The study demonstrates that reactive aldehyde autoxidation, particularly from higher aldehydes, constitutes a major, previously underrepresented OH regeneration pathway in low-NO, high-VOC environments. By linking the missing OH source to OVOC reactivity and quantifying rapid intramolecular H-shifts in carbonyl peroxy radicals, the work provides a mechanistic basis for generating HPC species whose photolysis efficiently regenerates OH. Incorporating this chemistry (HAM) substantially closes experimental OH budget gaps and increases modeled OH recycling probability, outperforming isoprene-specific LIM1 across suburban and urban settings. The generalized RAM framework captures additional VOC classes capable of multistep autoxidation, further improving agreement with observed OH and HO2. These results address the long-standing OH underestimation in diverse environments, indicating that OVOCs are not solely OH sinks but can be net sources via photolabile intermediates.

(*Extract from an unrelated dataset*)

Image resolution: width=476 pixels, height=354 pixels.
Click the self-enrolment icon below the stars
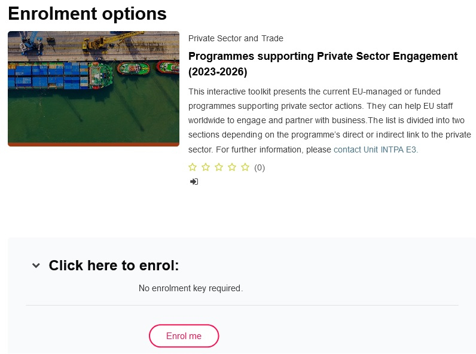click(194, 181)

The findings imply a broader and more stable tropospheric oxidation capacity than previously modeled, especially as NOx emissions decline, and underscore the need to update atmospheric chemical mechanisms to include reactive aldehyde autoxidation and HPC photolysis.

Reactive aldehyde chemistry—autoxidation of higher-aldehyde-derived RO2 forming photolabile hydroperoxyl-carbonyls—explains much of the missing OH source in low-NO, high-VOC regimes. The Higher Aldehyde Mechanism (HAM) accounts for a large fraction (10–90%) of unclassified OH production across multiple campaigns and generally exceeds isoprene-based LIM1. Extending to a generalized Reactive Aldehyde Mechanism (RAM) that encompasses additional VOC classes closes discrepancies in OH recycling probability across global datasets, demonstrating significance from suburban to urban regimes. Given projected declines in NOx under carbon neutrality policies, RAM’s role in sustaining OH and atmospheric self-cleaning will likely grow. Future research should refine kinetic parameters (H-shift rates, product yields) for higher aldehydes and other VOCs, quantify HPC formation spectra and photolysis frequencies across functional groups, and integrate these updates into mainstream mechanisms (e.g., RACM2, MCM) to improve air quality and climate assessments.

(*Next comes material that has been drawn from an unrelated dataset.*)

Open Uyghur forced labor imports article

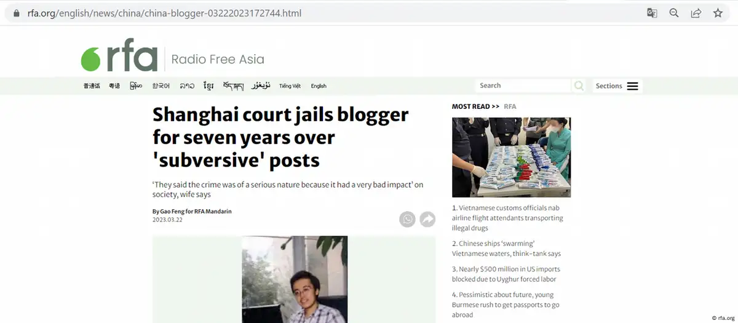[506, 274]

• Primary emissions of higher-carbon aldehydes (≥C8/C9), e.g., from biomass burning and cooking, were not explicitly included; their oxidation could yield RO2 with even higher H-shift rates than modeled.
• Potential underestimation of total HPC-like species, as many VOCs beyond higher aldehydes (long-chain alkanes, ethers, alcohols, alkenes) can form such products.
• HPC photolysis parameters likely vary with functionalization and may have been underestimated; reported photolysis frequencies may differ by over a factor of four.
• The RAM approach employs a simplified, campaign-fitted index (φ) to represent generalized OH yields, introducing parameterization uncertainty and limiting mechanistic specificity.
• Model uncertainty (~40%) arises from measurement constraints and kinetic parameters; remaining OH underestimation in some campaigns indicates additional missing processes.
• Recently proposed aromatic autoxidation pathways were found negligible for OH generation in the studied campaigns, but their broader relevance may vary by environment and requires further evaluation.